Supplied material ::
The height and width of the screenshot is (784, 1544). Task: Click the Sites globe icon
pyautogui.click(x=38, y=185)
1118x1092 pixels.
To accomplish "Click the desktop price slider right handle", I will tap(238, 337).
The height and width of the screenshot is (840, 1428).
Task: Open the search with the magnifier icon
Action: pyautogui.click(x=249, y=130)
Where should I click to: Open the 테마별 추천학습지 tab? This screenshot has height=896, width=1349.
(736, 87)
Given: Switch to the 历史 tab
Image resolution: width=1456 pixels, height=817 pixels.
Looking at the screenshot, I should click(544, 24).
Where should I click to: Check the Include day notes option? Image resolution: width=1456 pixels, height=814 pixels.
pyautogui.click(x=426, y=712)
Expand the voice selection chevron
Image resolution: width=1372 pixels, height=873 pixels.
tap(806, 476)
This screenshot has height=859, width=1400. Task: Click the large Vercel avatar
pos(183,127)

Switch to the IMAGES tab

Work order :: Nothing but the lines above from the one containing "1118x1092 pixels." through the one containing "Given: Switch to the 历史 tab" should appear in the answer, each repeated exactly.

Answer to the problem ::
1118x1092 pixels.
To accomplish "Click the desktop price slider right handle", I will tap(238, 337).
The height and width of the screenshot is (840, 1428).
Task: Open the search with the magnifier icon
Action: pyautogui.click(x=249, y=130)
Where should I click to: Open the 테마별 추천학습지 tab? This screenshot has height=896, width=1349.
(736, 87)
Given: Switch to the 历史 tab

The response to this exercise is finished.